The Knowledge Graph is built on three fundamental pillars that work together to create a comprehensive understanding of your enterprise data:

Content

Documents, messages, tickets, and other content types across your organization

People

User identities, roles, teams, and organizational relationships

Activity

User interactions, document history, and engagement patterns

Content Integration

Glean provides over 100 easy-to-use connectors, each specifically designed for different applications’ data models and API endpoints.

The content crawler performs comprehensive indexing that includes:

  • Full content analysis (titles, body copy, comments, media)
  • Metadata extraction (creator, creation time, update history, file type, folder structure)
  • Permissions management
  • Customizable search weights
  • Faceted search capabilities

Crawl Configuration

People Intelligence

One in ten enterprise searches are people-related, making comprehensive people data crucial for effective enterprise search.
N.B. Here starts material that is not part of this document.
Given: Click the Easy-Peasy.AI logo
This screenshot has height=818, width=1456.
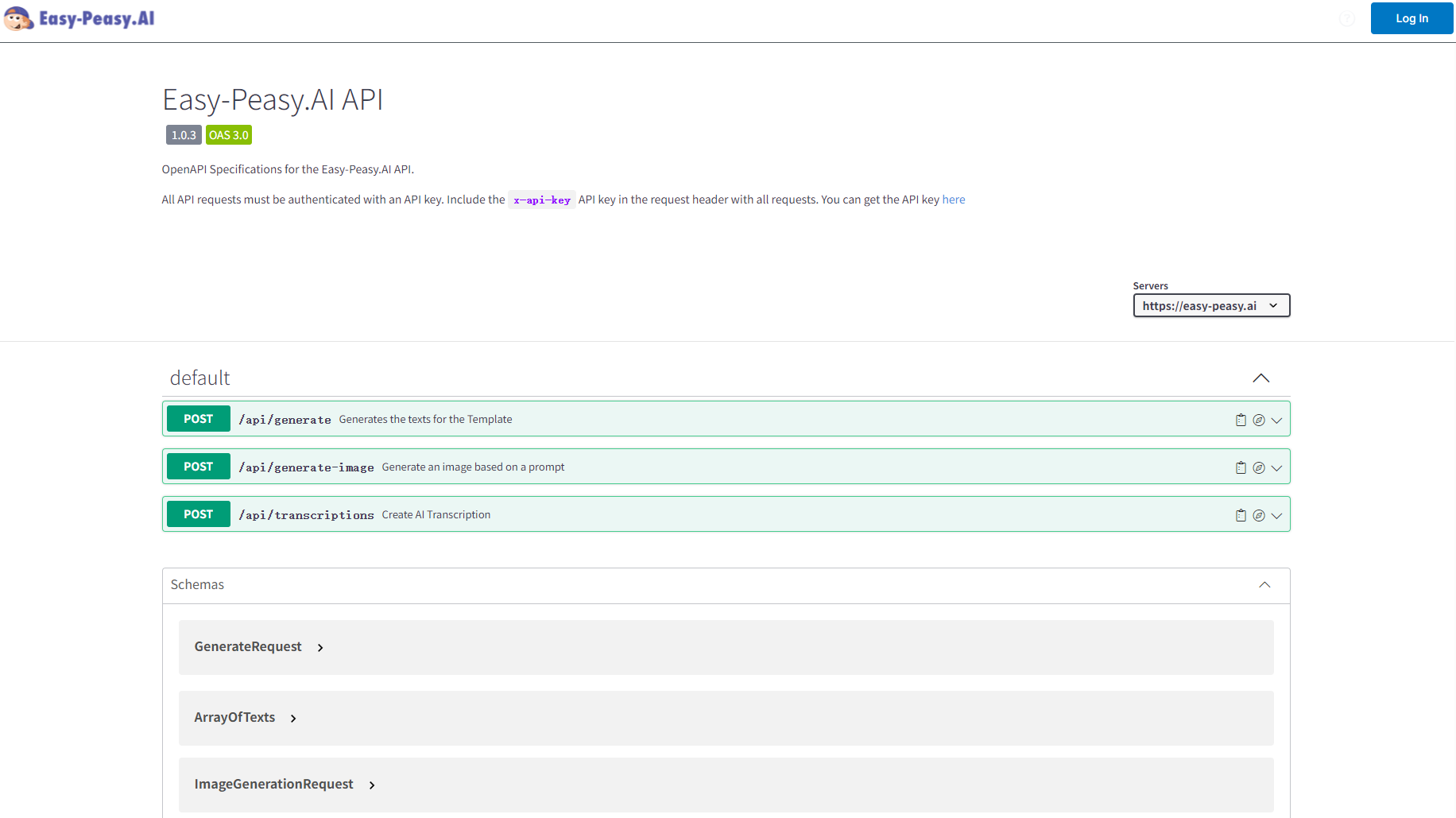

Glean's Knowledge Graph provides rich people insights

The People pillar of the Knowledge Graph provides:

1

Unified Identity

Creates a consolidated view of each person across all connected applications.

2

Organizational Context

Maps relationships between roles, teams, tenure, and location.

3

Collaboration Insights

Identifies close collaborators and recent project involvement.

4

Customizable Profiles

Flexible data model that can be tailored to your organization’s needs.

Activity Tracking

Activity data is collected securely from connected applications to enhance search personalization and relevance.

Activity data is collected from multiple sources:

  • Teams
  • Slack
  • Email
  • Plugins
  • Chrome extension

Data Usage and Privacy

The activity information serves two primary purposes:

Individual Personalization

Learning patterns to improve personal search results while maintaining strict user privacy - individual data remains isolated to each user.

Collective Intelligence

Enhancing results for user groups through aggregated insights, with privacy thresholds ensuring data collection only occurs across multiple users.

Activity data never leaves your exclusive GCP project and is subject to strict data protection rules to ensure privacy.